## Data entries
- - - - - - -
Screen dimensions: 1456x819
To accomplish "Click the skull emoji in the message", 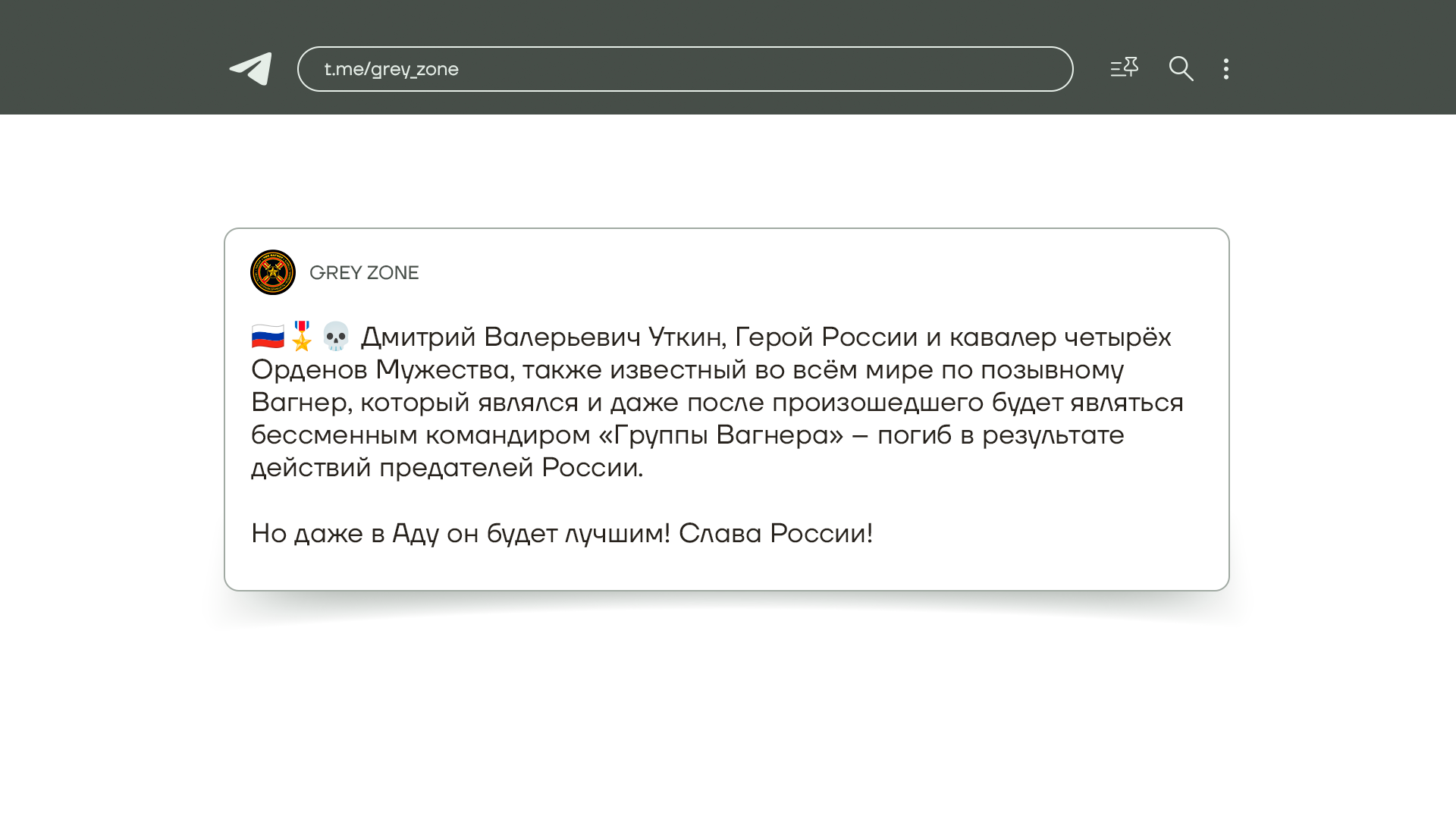I will pyautogui.click(x=335, y=336).
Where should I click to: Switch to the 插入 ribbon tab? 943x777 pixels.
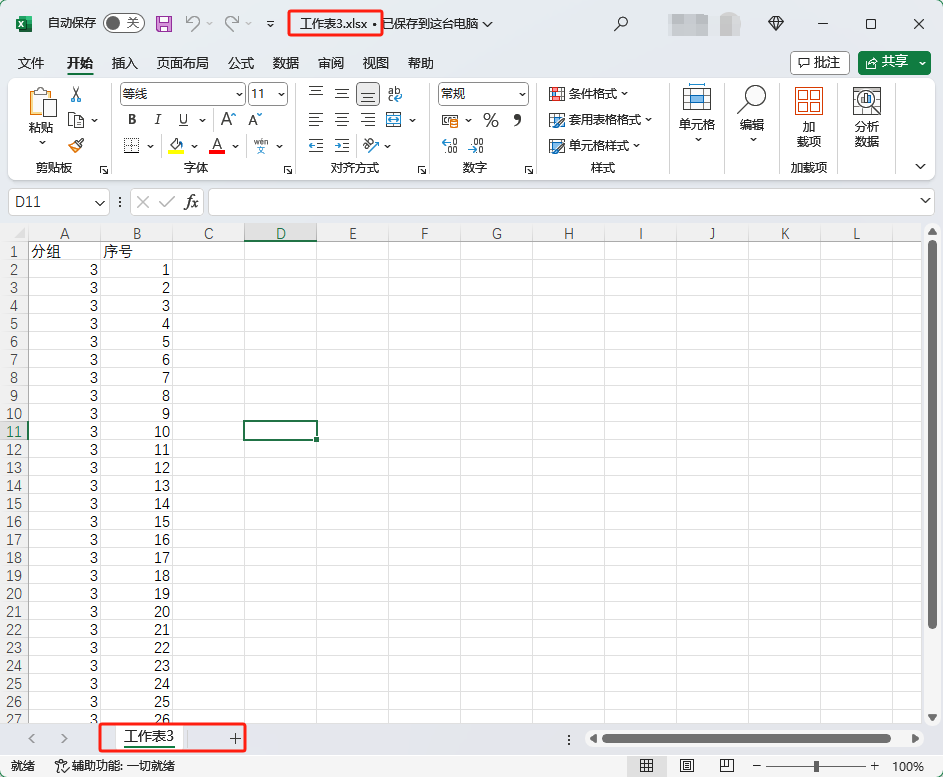pyautogui.click(x=125, y=62)
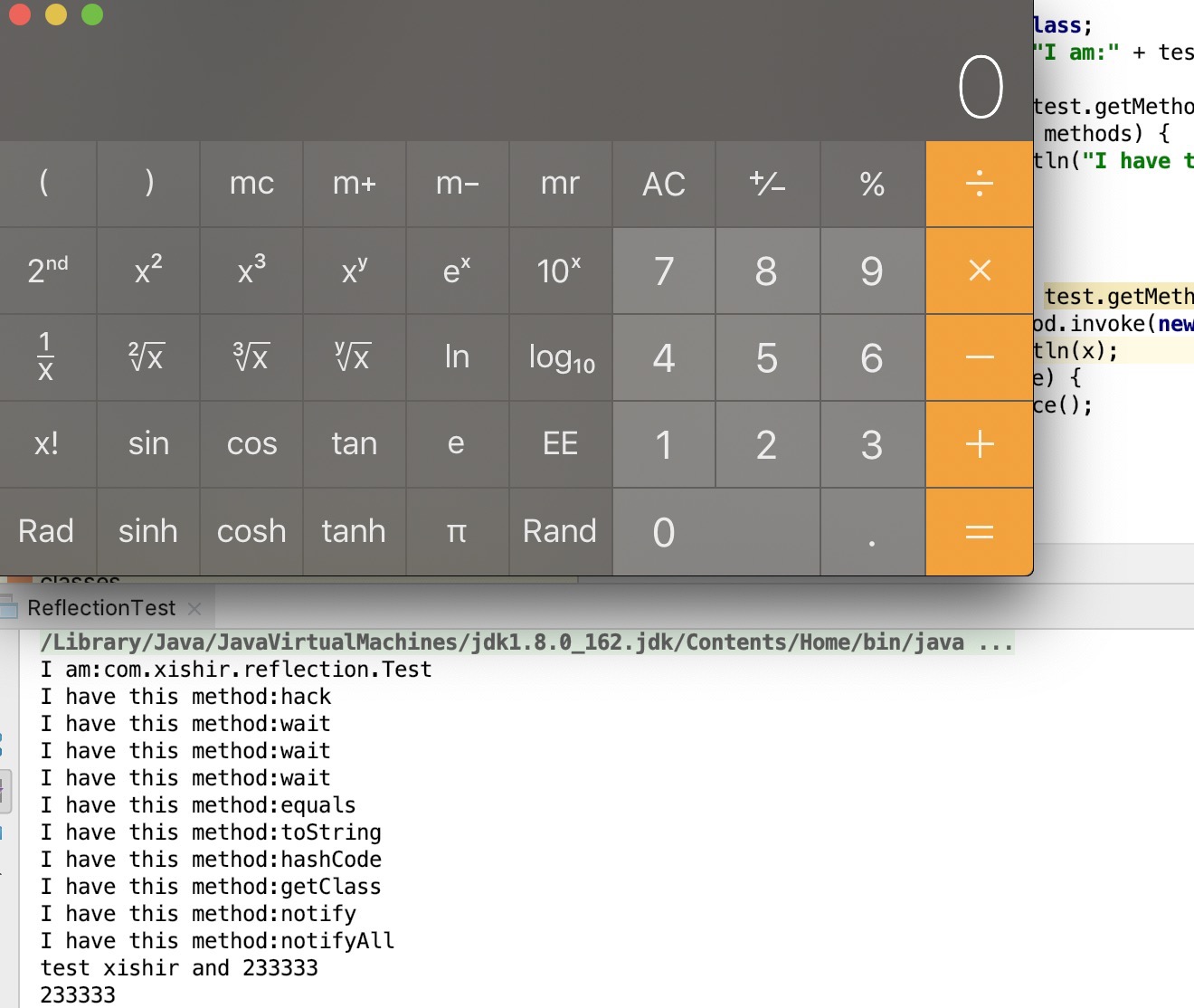Click the square root key
Viewport: 1194px width, 1008px height.
pos(148,357)
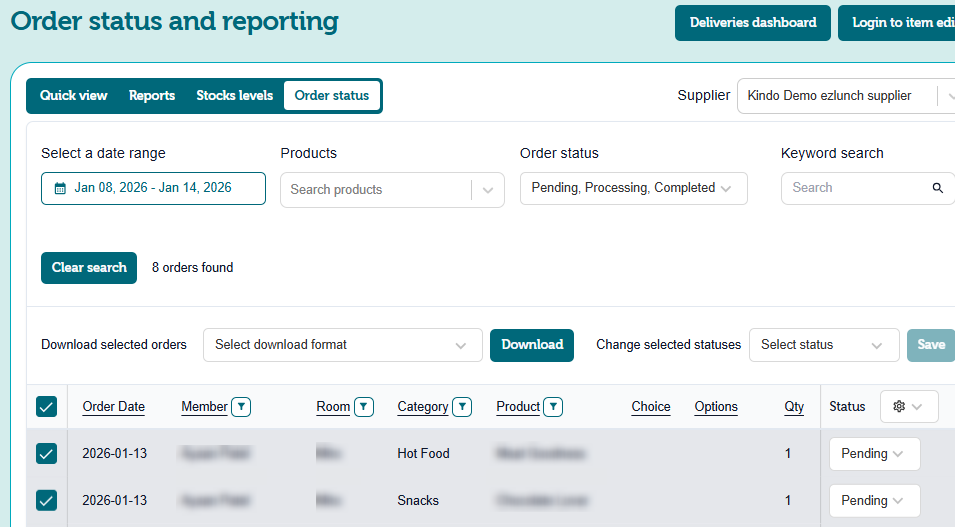This screenshot has width=955, height=527.
Task: Uncheck the Hot Food order row checkbox
Action: tap(46, 454)
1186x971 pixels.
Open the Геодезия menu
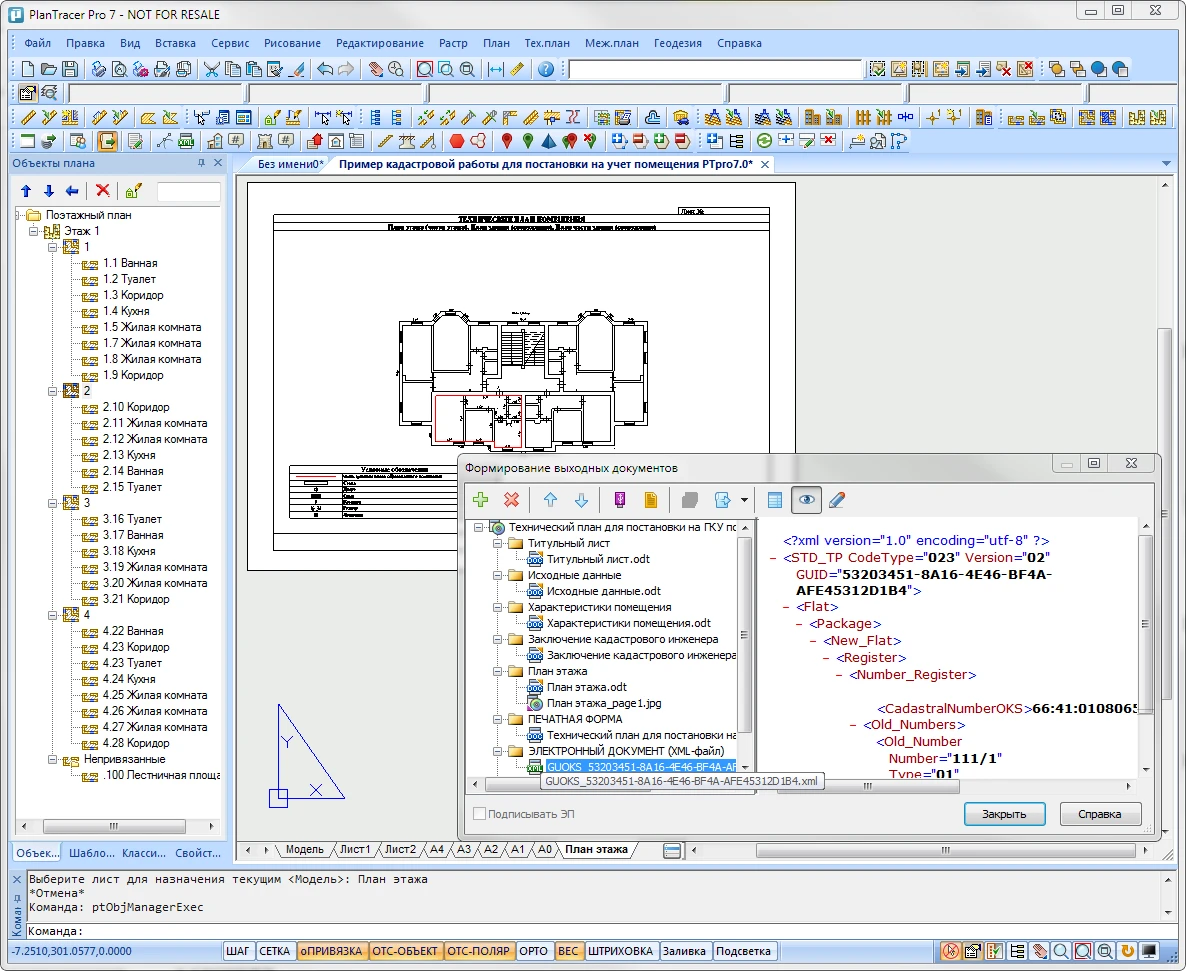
- - - - - - -
## Set exercise
Identify each line in the listing above that contains the string "pixels" and copy those lines out. Case counts.

## Output for this task
Where should I click to: Switch to the 插入 ribbon tab? 943x777 pixels.
1186x971 pixels.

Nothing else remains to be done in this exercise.